Allocate Marginal Reviews to Borderline Papers Using LLM Comparative Ranking

TL;DR

This work proposes using LLM-based pairwise comparisons to generate a comparative ranking and identify a borderline band around the acceptance cutoff before human reviews begin. By reallocating marginal reviews to papers within this band, the method aims to improve decision accuracy without changing final human decisions; the approach relies on a Bradley–Terry model to derive paper scores and defines key metrics $\rho$ (borderline overlap) and $\Delta$ (marginal review value). Empirical analysis on 1,000 ICLR 2025 submissions provides retrospective estimates for $\rho$ and $\Delta$, with ablations showing robustness to band settings and input scope, and a formal cost-benefit framing $ (\rho s - s^2) N \Delta $. The results suggest modest but reliable gains in correct decisions under a fixed extra-review budget, offering a practical, low-risk way to focus reviewer effort where it matters most.

Abstract

This paper argues that large ML conferences should allocate marginal review capacity primarily to papers near the acceptance boundary, rather than spreading extra reviews via random or affinity-driven heuristics.

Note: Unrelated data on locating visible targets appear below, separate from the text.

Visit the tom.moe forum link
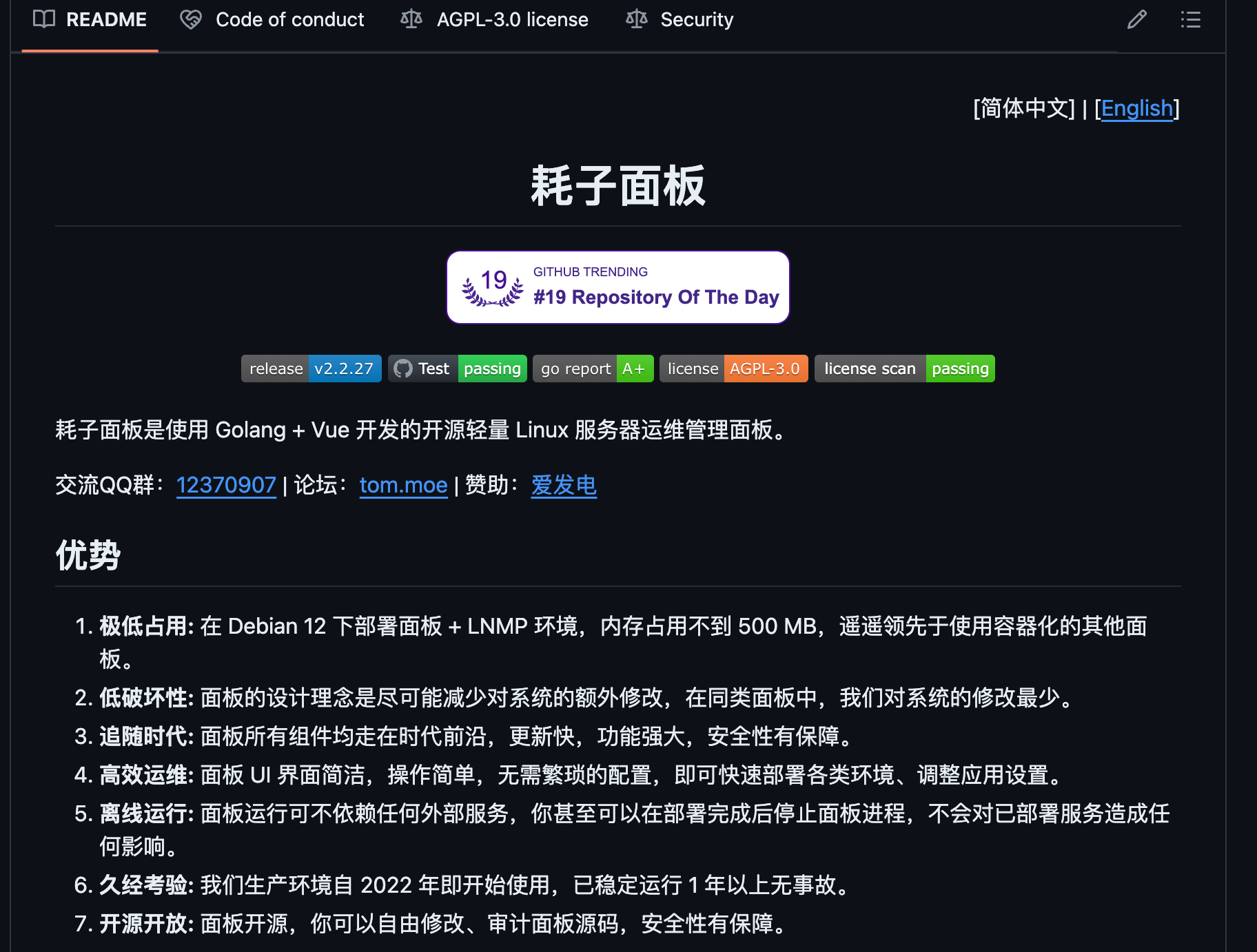The height and width of the screenshot is (952, 1257). click(x=403, y=486)
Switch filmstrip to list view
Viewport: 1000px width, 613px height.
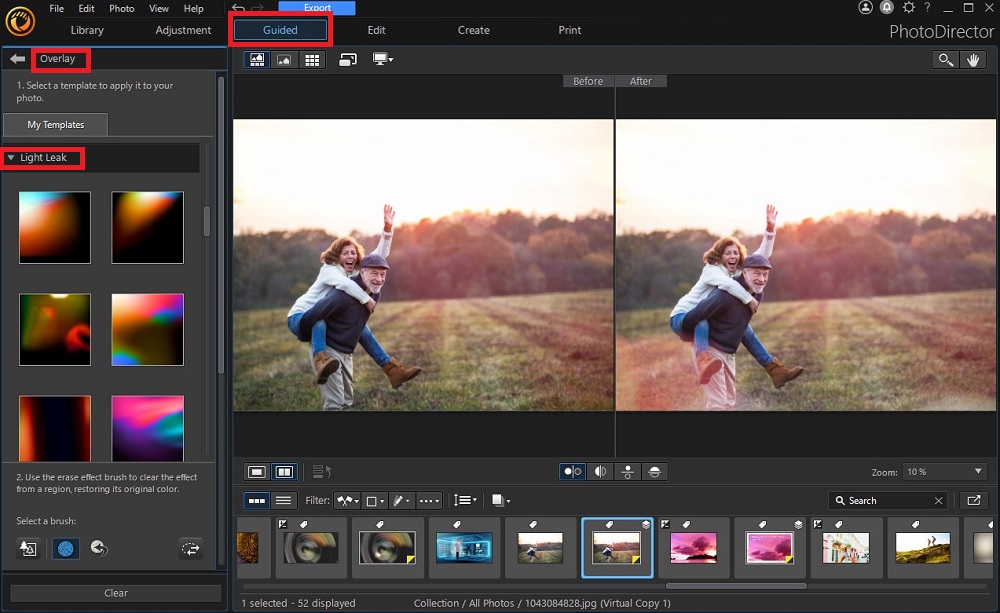tap(284, 500)
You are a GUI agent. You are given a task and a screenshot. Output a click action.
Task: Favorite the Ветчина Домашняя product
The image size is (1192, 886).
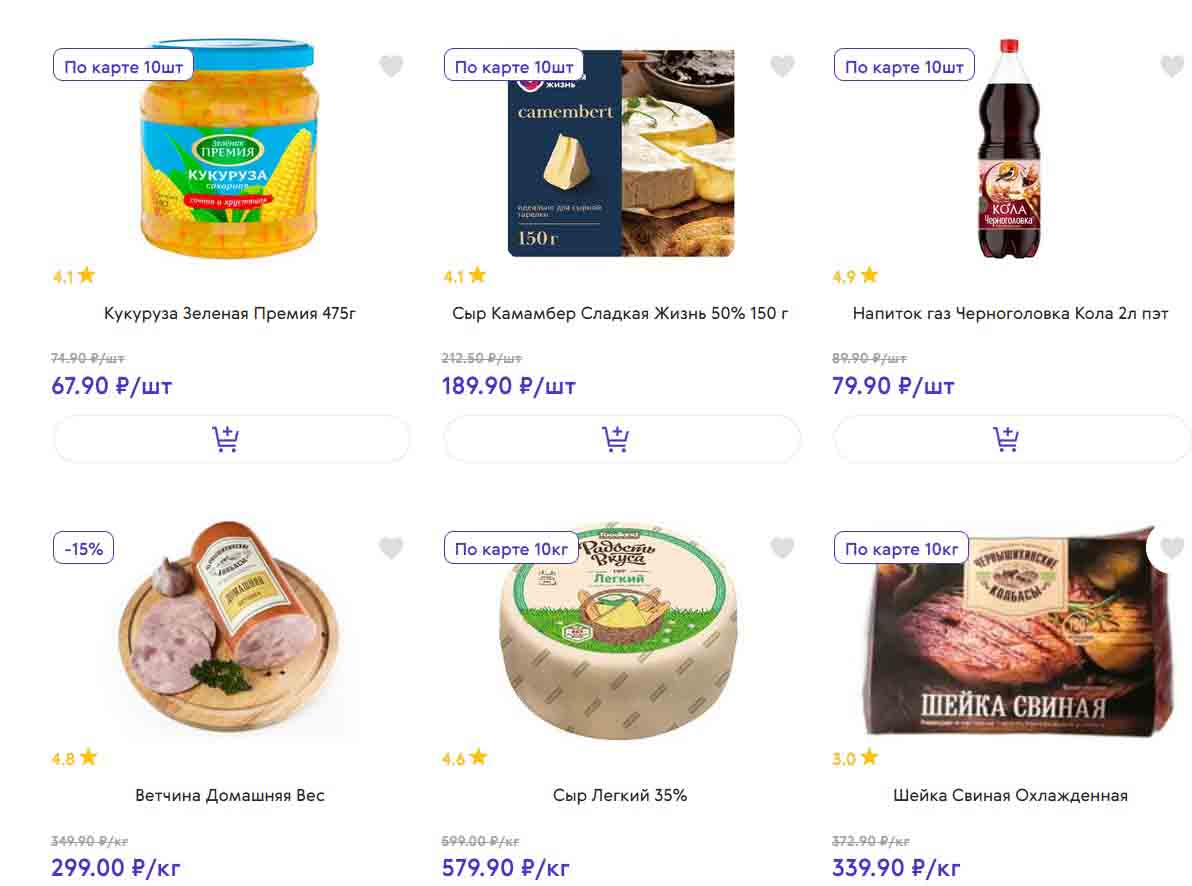pyautogui.click(x=391, y=548)
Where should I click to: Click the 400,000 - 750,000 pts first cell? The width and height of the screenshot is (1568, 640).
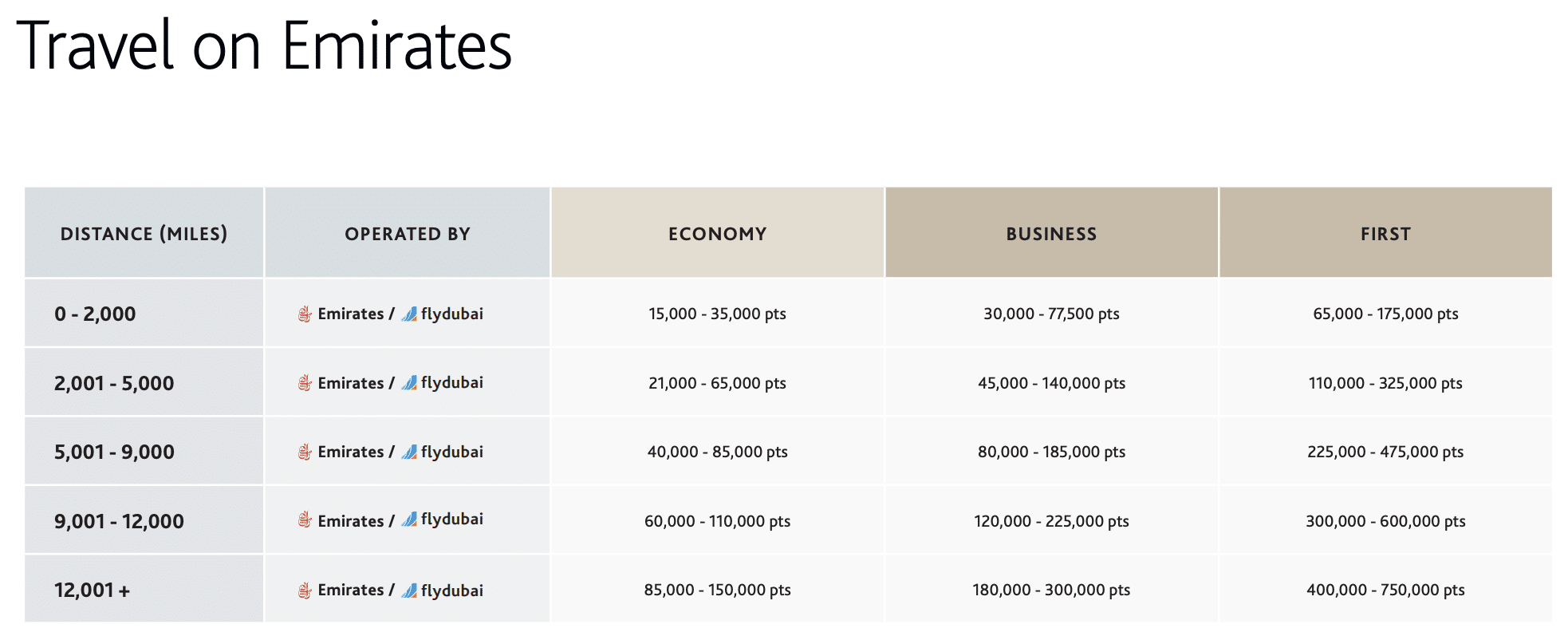point(1385,590)
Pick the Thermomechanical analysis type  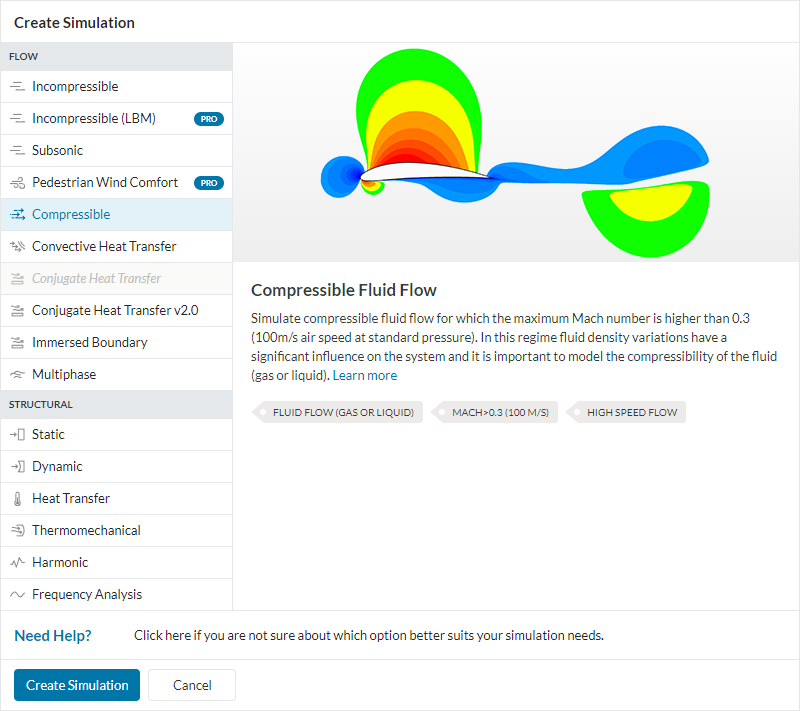click(86, 531)
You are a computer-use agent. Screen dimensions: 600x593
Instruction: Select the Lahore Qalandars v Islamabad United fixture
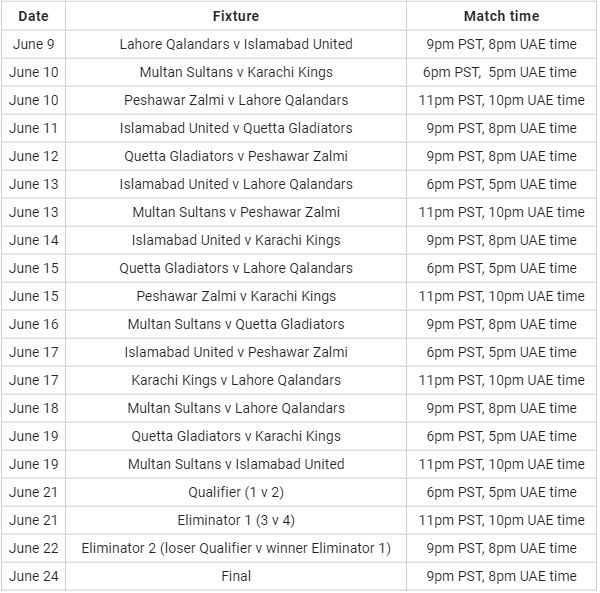coord(236,44)
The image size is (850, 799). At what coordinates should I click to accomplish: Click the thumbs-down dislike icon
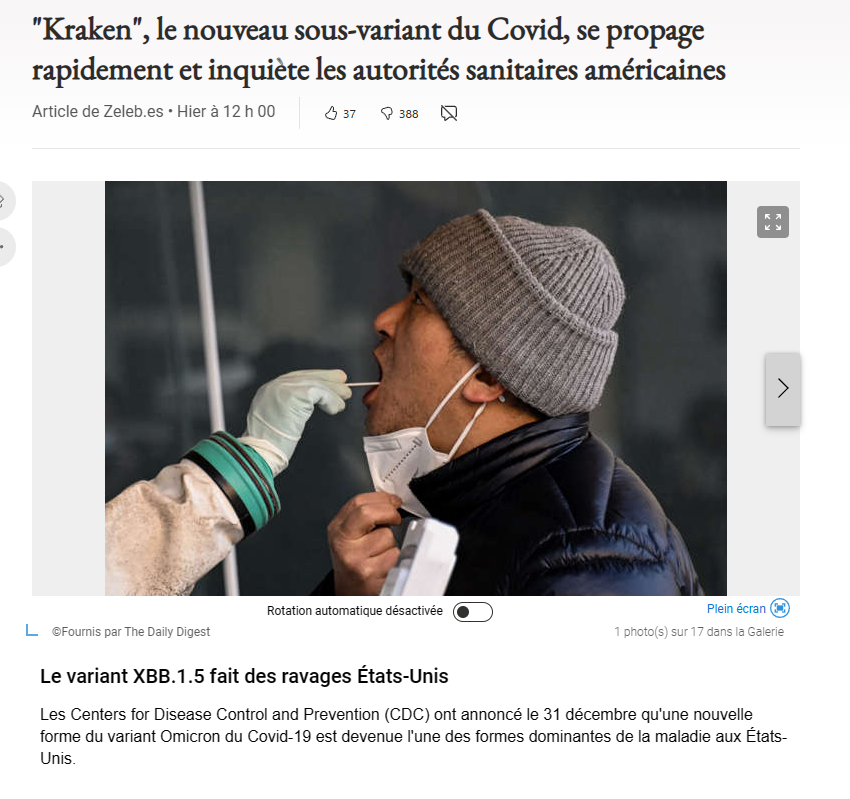[387, 113]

We propose using LLM-based comparative ranking (via pairwise comparisons and a Bradley--Terry model) to identify a borderline band \emph{before} human reviewing and to allocate \emph{marginal} reviewer capacity at assignment time. Concretely, given a venue-specific minimum review target (e.g., 3 or 4), we use this signal to decide which papers receive one additional review (e.g., a 4th or 5th), without conditioning on any human reviews and without using LLM outputs for accept/reject. We provide a simple expected-impact calculation in terms of (i) the overlap between the predicted and true borderline sets ($ρ$) and (ii) the incremental value of an extra review near the boundary ($Δ$), and we provide retrospective proxies to estimate these quantities.

Figures (5)

• Figure 1: Schematic of the marginal review allocation pipeline. Step 1 uses LLM pairwise comparisons to construct a comparative ranking and identify a borderline band around the acceptance percentile. Step 2 allocates marginal reviews to that band while keeping total reviewer load fixed, with numbers shown for illustration.
• Figure 2: Sensitivity to marginal reviewer fraction.
• Figure 3: Sensitivity to centering and marginal review value.
• Figure 4: Toy Example of Acceptance Probability as a function of Underlying Quality: The black dotted line represents the switch from 0 probability to 1 probability of acceptance when the quality exceeds a certain threshold (target quantile). This is the first best behavior that could only be achieved when the underlying quality is known to us. Reviewer feedback is a noisy signal of the quality, leading to the black curve. Although having quality exceeding the threshold may no longer guarantee acceptance, higher quality leads to higher acceptance probability. The red curve represents the acceptance probability under our scheme when LLM has extremely high fidelity: if an author has an option to reduce one's quality, they could intentionally reduce their quality to increase the acceptance probability. However, we can see that, when an LLM has moderate noise, the acceptance probability follows the blue curve, which is monotone, rendering gaming impossible.
• Figure 5: Ablations on information access and judge capability.